-- Information shown follows --
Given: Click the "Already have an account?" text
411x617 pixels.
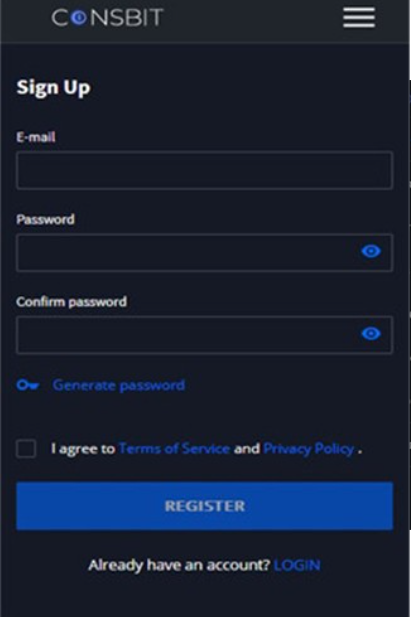Looking at the screenshot, I should pos(179,565).
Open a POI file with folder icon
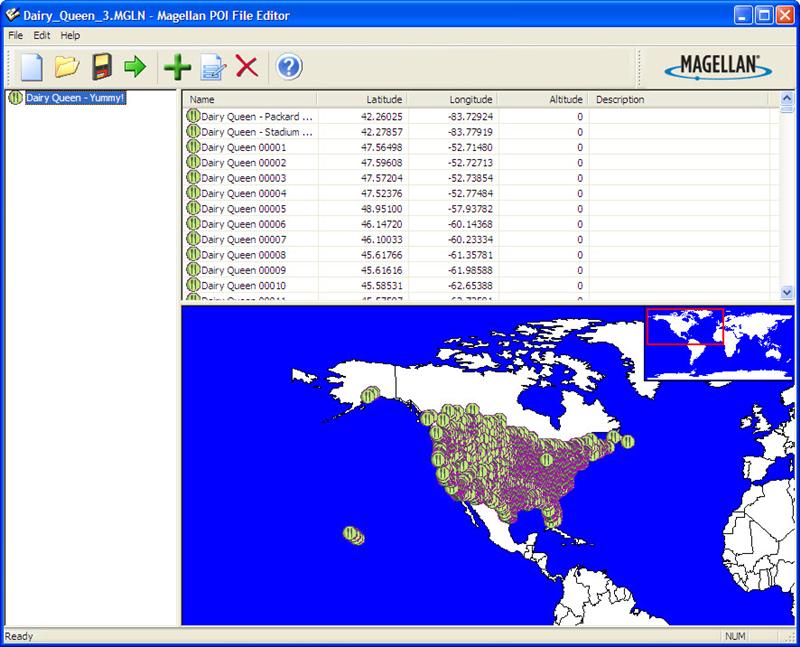The image size is (800, 647). coord(66,67)
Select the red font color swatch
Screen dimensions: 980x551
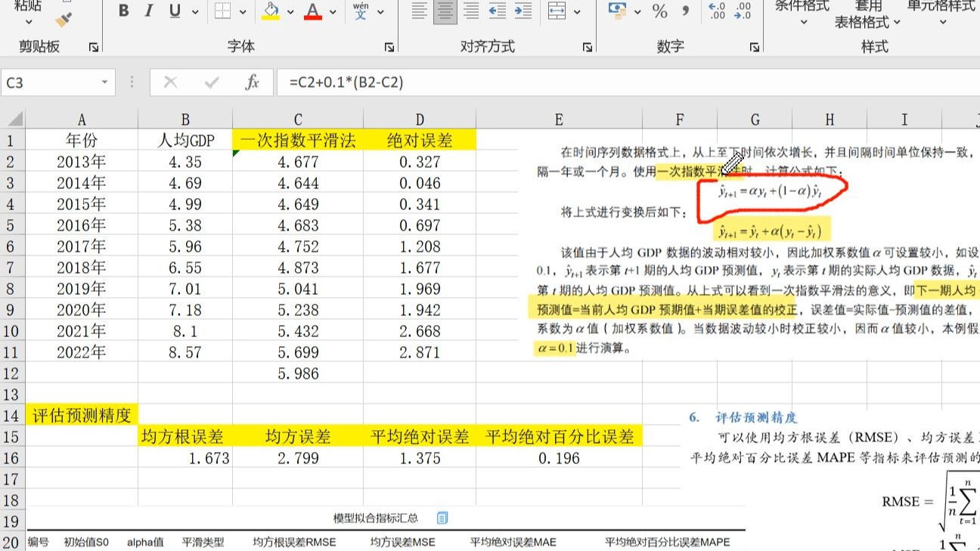[x=312, y=18]
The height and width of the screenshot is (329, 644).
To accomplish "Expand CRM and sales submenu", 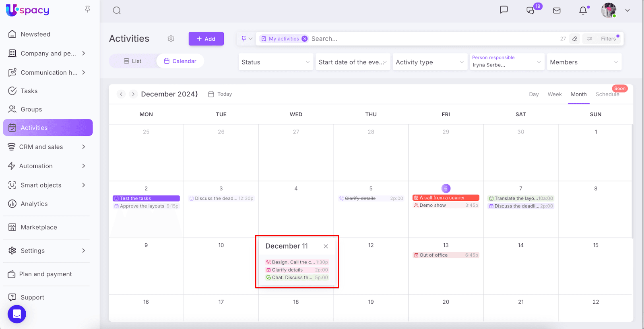I will 84,147.
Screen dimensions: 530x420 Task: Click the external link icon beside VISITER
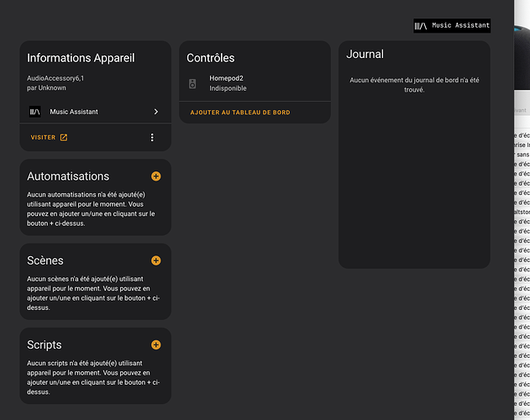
-- Information shown concluded --
Where a line in the material contains "Click", copy that line.

● **Answer box**:
Given: Click the "Already have an account?" text
Screen dimensions: 530x420 Task: Click the external link icon beside VISITER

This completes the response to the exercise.